Ich blättere mit blutendem Herzen mein Taschengeld für eine halbe Woche hin und beginne unverzüglich mit dem Aufstieg. Die Nacht hat mich schon längst eingeholt, ich bin knapp eine Stunde nach dem letzten Bus und über eineinhalb, fast zwei Stunden nach dem letzten Lift, als ich mich in kleinen Zickzack-Linien am Rande der Skipiste mit rasselndem Atem hoch-kämpfe.
Mein Puls ist mindestens und andauernd auf 200, es ist schlimmer noch als Treppensteigen, denn die Stufen sind mindestens einen halben Meter hoch und immer wieder sinke ich –auch wegen des großen Gewichts, das ich zu schleppen habe, bis zu den Knien, manchmal sogar bis zum Oberschenkel in den Schnee ein.
Dann komme ich gar nicht ohne weiteres wieder aus dem Loch heraus, es ist wie im Eis eingebrochen zu sein. Ich muß erst die schweren Ski aus der Hand legen, indem ich sie in den Schnee ramme, dann die Skistöcke in beide Hände verteilen und mit den Handgelenke einschlaufen, um mich so fast einen Meter senkrecht nach oben mit über 20 Kilogramm Rucksackgewicht auf dem Buckel herauszuhieven.

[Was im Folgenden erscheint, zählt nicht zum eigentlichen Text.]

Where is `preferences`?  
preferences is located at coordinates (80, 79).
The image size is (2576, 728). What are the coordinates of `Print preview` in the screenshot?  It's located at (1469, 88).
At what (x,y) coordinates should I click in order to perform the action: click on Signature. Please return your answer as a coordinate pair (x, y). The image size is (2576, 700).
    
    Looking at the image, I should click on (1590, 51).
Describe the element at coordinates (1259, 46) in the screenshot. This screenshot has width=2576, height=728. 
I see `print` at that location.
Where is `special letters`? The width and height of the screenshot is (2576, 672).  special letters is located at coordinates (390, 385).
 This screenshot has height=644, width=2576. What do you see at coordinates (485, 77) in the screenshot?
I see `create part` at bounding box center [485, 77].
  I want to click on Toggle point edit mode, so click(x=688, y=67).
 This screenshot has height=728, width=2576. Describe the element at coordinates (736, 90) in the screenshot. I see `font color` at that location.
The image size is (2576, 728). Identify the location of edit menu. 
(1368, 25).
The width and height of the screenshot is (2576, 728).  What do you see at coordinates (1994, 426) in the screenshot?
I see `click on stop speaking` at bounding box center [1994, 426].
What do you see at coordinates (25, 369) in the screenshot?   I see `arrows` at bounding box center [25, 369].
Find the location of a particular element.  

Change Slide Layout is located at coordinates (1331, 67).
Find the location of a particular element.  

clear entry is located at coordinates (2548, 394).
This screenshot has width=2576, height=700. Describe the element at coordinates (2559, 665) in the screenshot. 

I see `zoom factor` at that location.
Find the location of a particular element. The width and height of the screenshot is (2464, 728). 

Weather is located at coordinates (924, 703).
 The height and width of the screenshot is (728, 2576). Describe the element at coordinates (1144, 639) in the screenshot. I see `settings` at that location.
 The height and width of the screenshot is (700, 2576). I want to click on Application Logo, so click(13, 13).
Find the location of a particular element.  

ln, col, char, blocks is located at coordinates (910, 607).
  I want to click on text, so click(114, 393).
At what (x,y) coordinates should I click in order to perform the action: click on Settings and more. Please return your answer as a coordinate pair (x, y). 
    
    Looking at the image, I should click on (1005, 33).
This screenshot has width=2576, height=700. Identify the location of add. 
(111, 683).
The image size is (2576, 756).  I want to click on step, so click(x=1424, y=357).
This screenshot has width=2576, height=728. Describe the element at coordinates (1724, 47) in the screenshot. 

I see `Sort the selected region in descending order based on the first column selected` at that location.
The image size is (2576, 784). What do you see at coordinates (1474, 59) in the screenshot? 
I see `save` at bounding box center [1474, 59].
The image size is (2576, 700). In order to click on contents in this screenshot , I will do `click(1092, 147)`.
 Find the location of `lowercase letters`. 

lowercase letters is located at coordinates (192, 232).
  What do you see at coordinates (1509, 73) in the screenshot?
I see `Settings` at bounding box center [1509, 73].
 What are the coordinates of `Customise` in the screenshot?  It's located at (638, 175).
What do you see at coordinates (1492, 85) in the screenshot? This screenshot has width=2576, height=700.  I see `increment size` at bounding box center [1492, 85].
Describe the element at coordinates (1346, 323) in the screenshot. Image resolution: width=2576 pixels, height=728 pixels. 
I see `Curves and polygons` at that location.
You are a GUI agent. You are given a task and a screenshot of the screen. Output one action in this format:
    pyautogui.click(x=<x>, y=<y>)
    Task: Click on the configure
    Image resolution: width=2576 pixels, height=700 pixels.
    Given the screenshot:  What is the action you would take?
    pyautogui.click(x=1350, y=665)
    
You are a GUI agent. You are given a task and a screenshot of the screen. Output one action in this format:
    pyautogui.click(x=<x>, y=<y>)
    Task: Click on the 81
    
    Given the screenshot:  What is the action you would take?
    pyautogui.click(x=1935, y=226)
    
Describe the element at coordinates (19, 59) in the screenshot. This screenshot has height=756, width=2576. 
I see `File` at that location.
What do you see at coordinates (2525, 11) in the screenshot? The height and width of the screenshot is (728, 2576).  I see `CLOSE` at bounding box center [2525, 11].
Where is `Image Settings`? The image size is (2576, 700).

Mein Kopf glüht und droht zu platzen, der Schweiß läuft mir in Bächen durch die Augen, das Herz jagt, die Lunge sticht und der Kreislauf keucht. Das schlimmste ist, daß ich gegen die Zeit ankämpfen muß. Hinter und unter mir und um mich herum ist alles schon tiefschwarze Nacht, die Dörfer im Tal leuchten weihnachtlich und magisch gespenstisch in der Dunkelheit, ein dennoch berauschend schöner Anblick, den ich jedoch nicht eine Sekunde verschnaufend im Stehen genießen könnte.
Nur vor mir am Gipfel ist noch ein Restchen von letztem Tageslicht, das rötlich- violett in ein unwirkliches Alpenglühen getaucht ist und den Gipfel im Restlicht erstrahlen läßt. Obwohl mein rasselnder Atem kaum noch keuchen kann, vermag ich das atemberaubende Natur- und Lichtschauspiel als schönsten Landschaftseindruck meines Lebens in mich hinein aufsaugen.
Ich habe tatsächlich schon mehr als die Hälfte, vielleicht zwei Drittel, wenn nicht fast dreiviertel des Aufstieges geschafft.
Ab und zu gönne ich mir ein paar Sekunden, um den besten, schnellsten und womöglich direktesten Weg nach oben zu erspähen und um die Atmung für die nächsten Anstrengungen ein wenig zu beruhigen.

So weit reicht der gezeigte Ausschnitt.